## Begin Provided passage

Brians Transient! Brain

2009-10-04 14:18:07

The sequel to 'Brians functional brain'! I'll take you through a rewrite of the functional Brian's Brain simulator where I employ transients to thoroughly optimize our computational model and type-hints/double buffering to bring render times down! By adding 10 lines we more than double performance! Please don't read this, before having read the preceding post.

As I demonstrated in my last post, the immutable approach bears in itself many benefits, but as we also saw it gave us a big performance hit. I set out to figure out why and how to fix it - follow with me as we up performance quite drastically. Notice, that it is entirely possible to do a rewrite of the old code which is closer to our offset, but for the sake of not being boring I'll take another route.

Why oh why?

Why was our last model so performance heavy? I could give many explanations from the code, but in order to make sure that I'm not missing anything obvious, let's whip out a profiler and have a peek:

visualvm

(For profiling Clojure code I recommend jvisualvm for new-comers, it's a 2-click process to get started)

What we're seeing is roughly 50% of our CPU time going respectively to future, deref and get. Future as you recall is our method for firing our activity-loop and deref peeks into our atom. At first glance you'd think this is where we could find the first big win, but unfortunately the only reason we're seeing this is because the profiler goes between our code and HotSpot. When we remove the profiler these repetitive calls are optimized away by HotSpot, so we have to examine our code manually.

Overview

In the last post we modeled our code to be as idiomatic as possible, meaning we wanted the shortest route between concept and implementation. I think we both achieved this and paid the price. Now we have two routes to chose from - either maintain the original design by way of abstraction or optimize it throughly - as I'm sure you've guessed I'm opting for the latter. Primarily because this is a blog and not a business setting, so it might as well be 'educational' :)

The World

I briefly mentioned last time that the most efficient way to define our board is as a single vector - the lookup times are stunning I'm told. I'll also strip out the coordinates and keep them in a separate struct, that makes for cleaner code later on:

(def board-size (apply * dim-board))
(def board        (-> (vec (repeat board-size :off))
                      (assoc (/ (dim-board 0) 2)       :on)
                      (assoc (inc (/ (dim-board 0) 2)) :on)))

(def cords (for [y (range (dim-board 0)) x (range (dim-board 1))] [x y]))

## End Provided passage

Problem A: In the records, reproduce the lines starting with the line containing "Given: Click the SIZE column header" and going on through the line containing "Looking at the", with the pictures omitted.
These records are unrelated to the text above them.

## Begin Data

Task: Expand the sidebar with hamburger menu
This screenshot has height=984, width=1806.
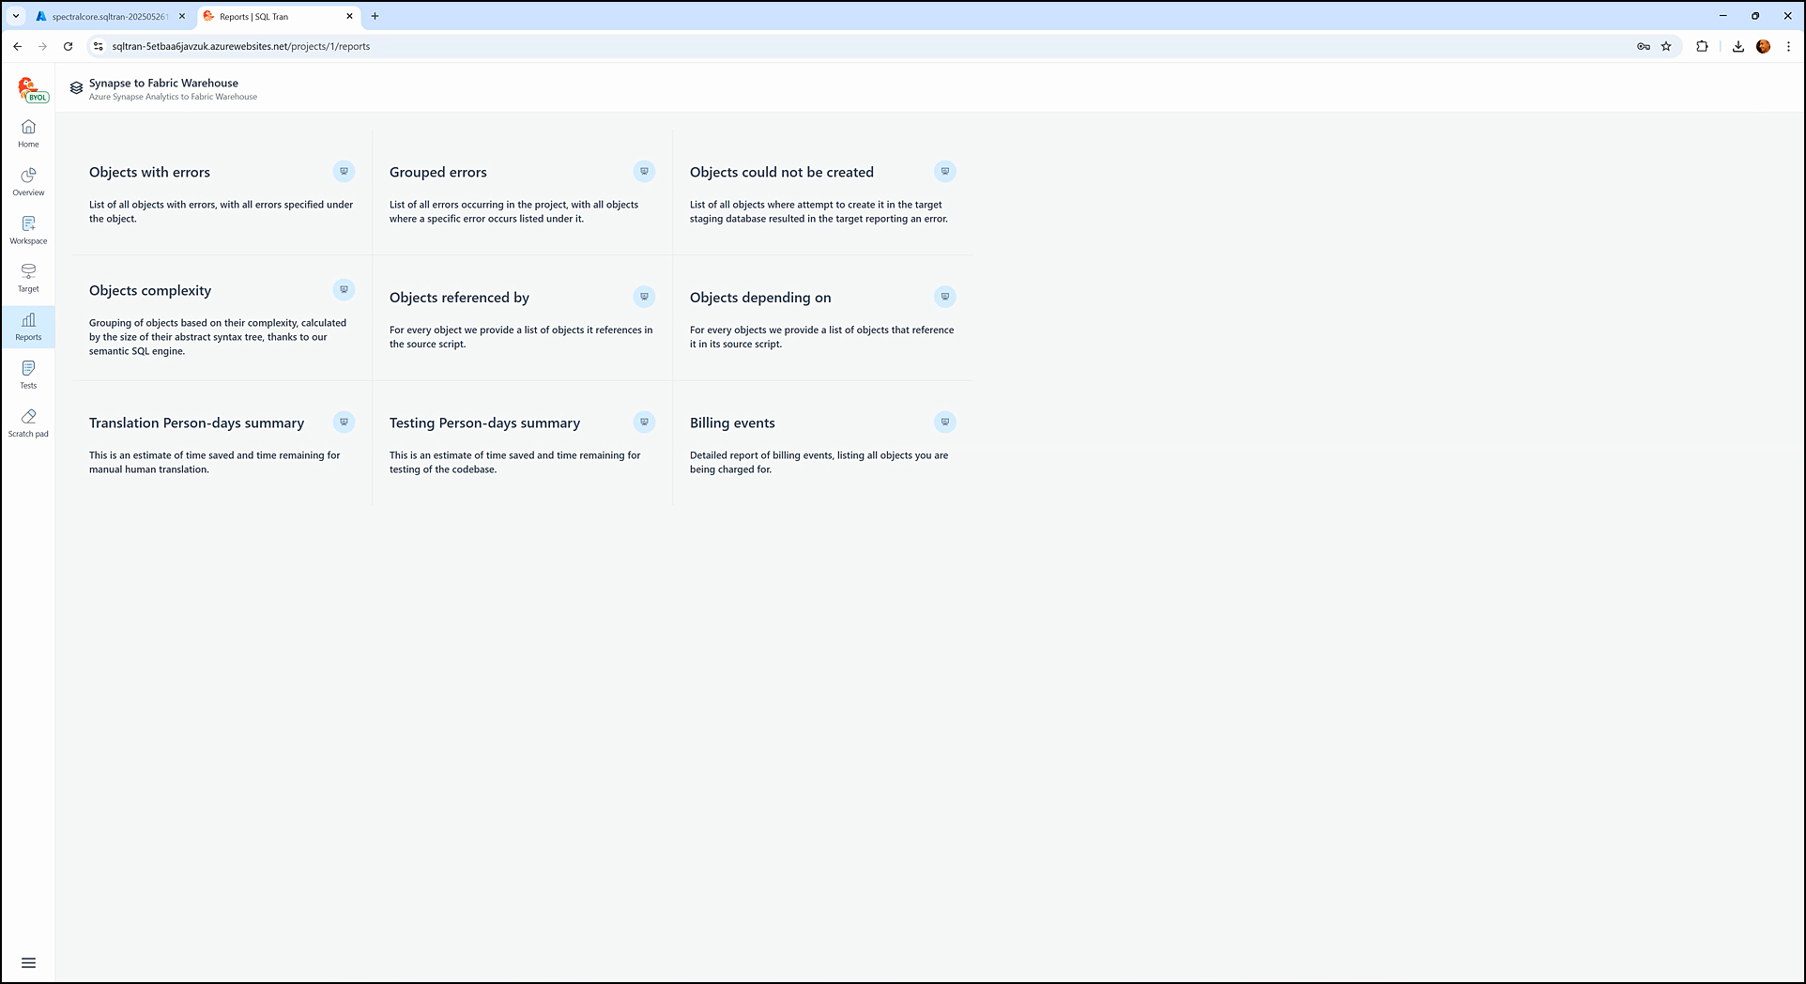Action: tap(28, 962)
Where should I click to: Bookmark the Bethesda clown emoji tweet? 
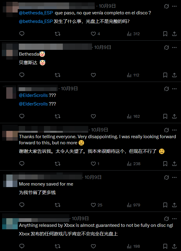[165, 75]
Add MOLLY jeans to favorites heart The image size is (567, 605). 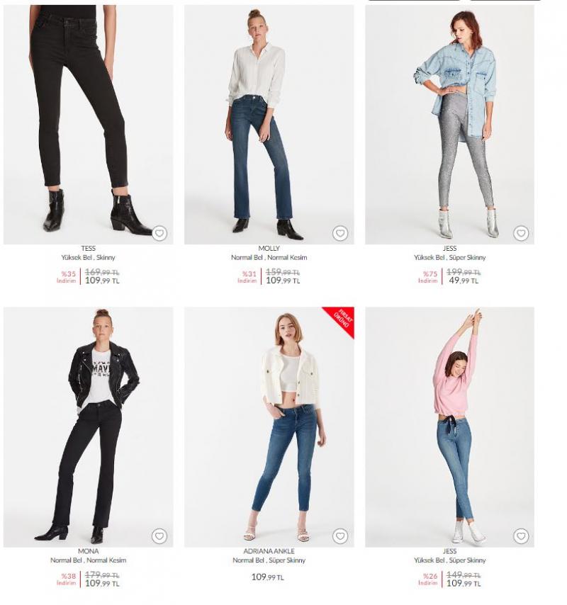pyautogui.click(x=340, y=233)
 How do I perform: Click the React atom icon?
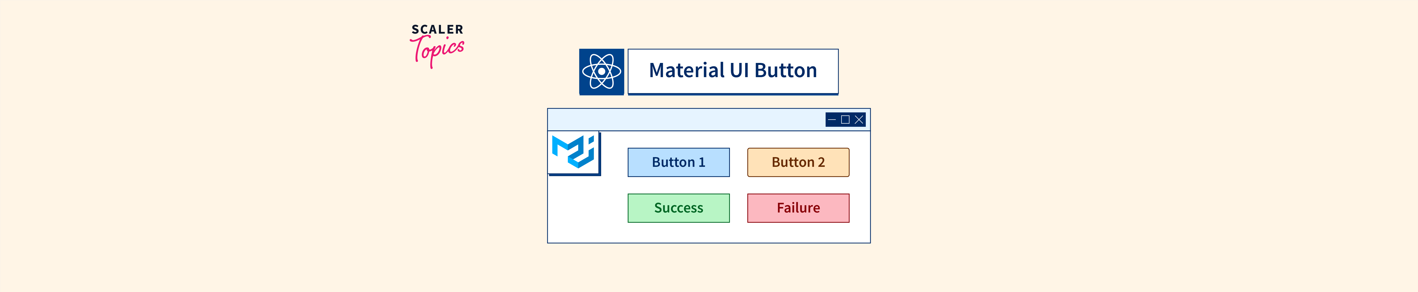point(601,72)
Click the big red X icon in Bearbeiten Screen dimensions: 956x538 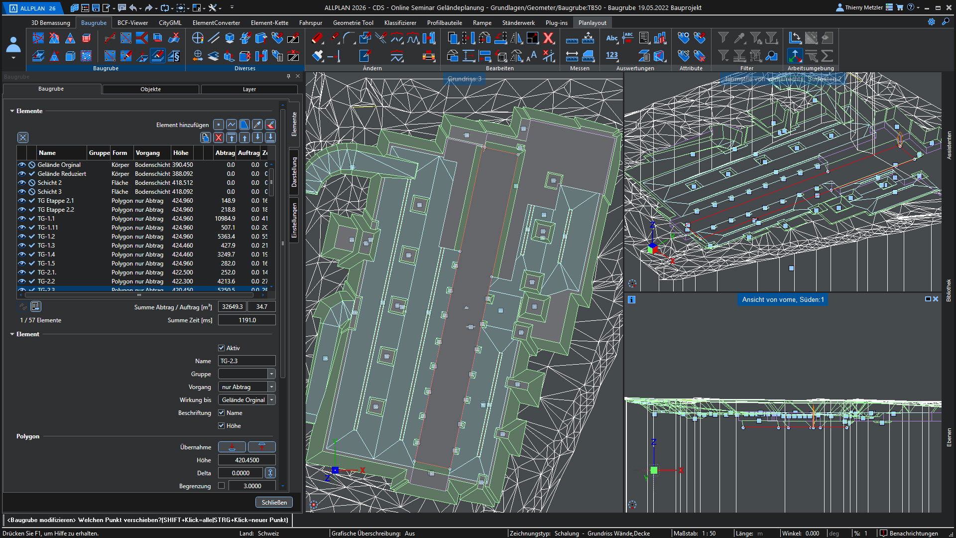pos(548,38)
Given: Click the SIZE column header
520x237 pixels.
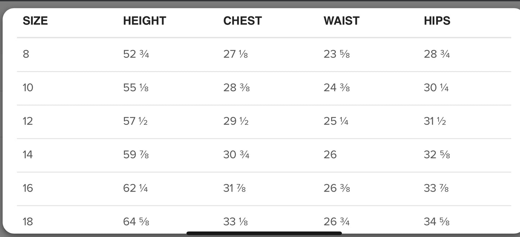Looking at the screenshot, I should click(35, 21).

## End Data
## Begin Data

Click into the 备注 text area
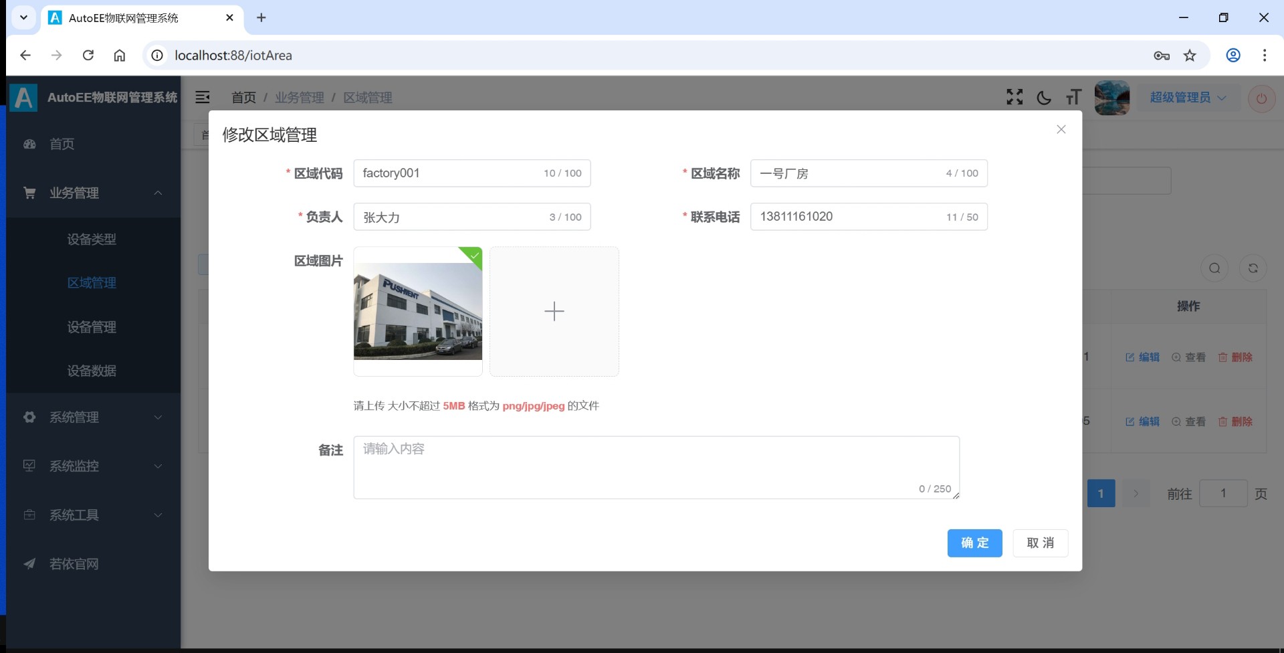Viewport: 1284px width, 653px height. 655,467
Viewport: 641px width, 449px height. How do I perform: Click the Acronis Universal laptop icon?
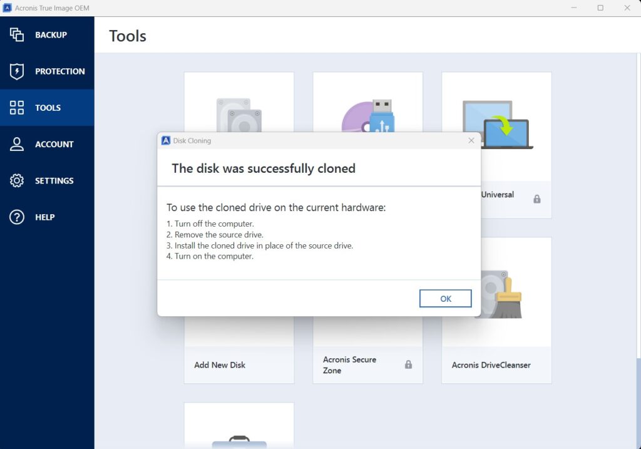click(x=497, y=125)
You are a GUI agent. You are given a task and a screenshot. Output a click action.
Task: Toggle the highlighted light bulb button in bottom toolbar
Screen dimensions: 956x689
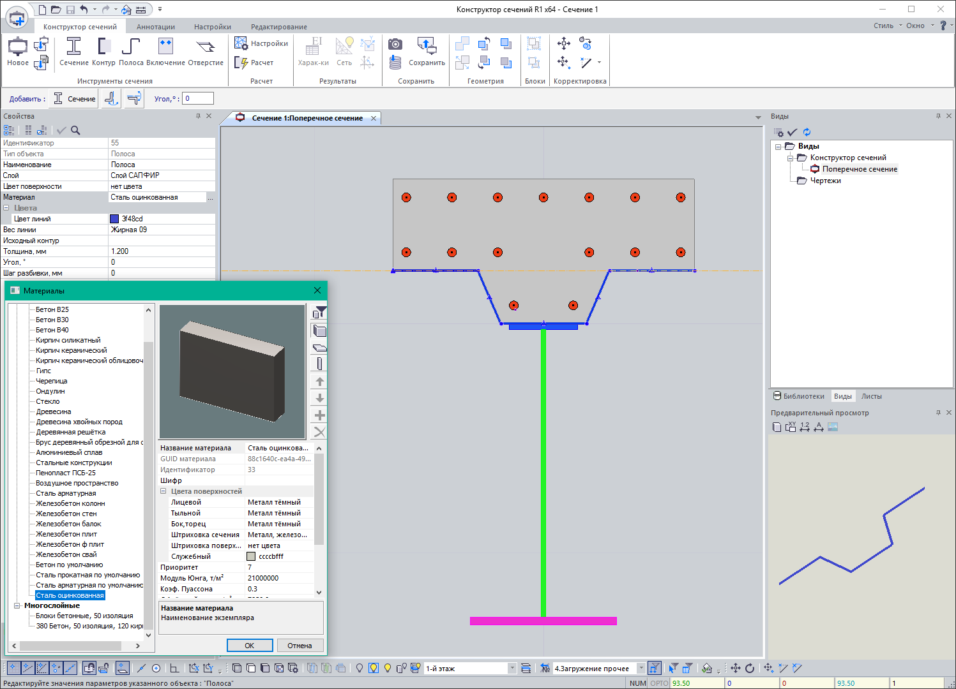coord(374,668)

## End Data

Problem B: Repeat the portion of the Brian's Brain post starting with "In the last" and going on through "be 'educational' :)", word for word.

Written response A:
Given: Click the SIZE column header
520x237 pixels.
Looking at the screenshot, I should click(35, 21).

Written response B:
In the last post we modeled our code to be as idiomatic as possible, meaning we wanted the shortest route between concept and implementation. I think we both achieved this and paid the price. Now we have two routes to chose from - either maintain the original design by way of abstraction or optimize it throughly - as I'm sure you've guessed I'm opting for the latter. Primarily because this is a blog and not a business setting, so it might as well be 'educational' :)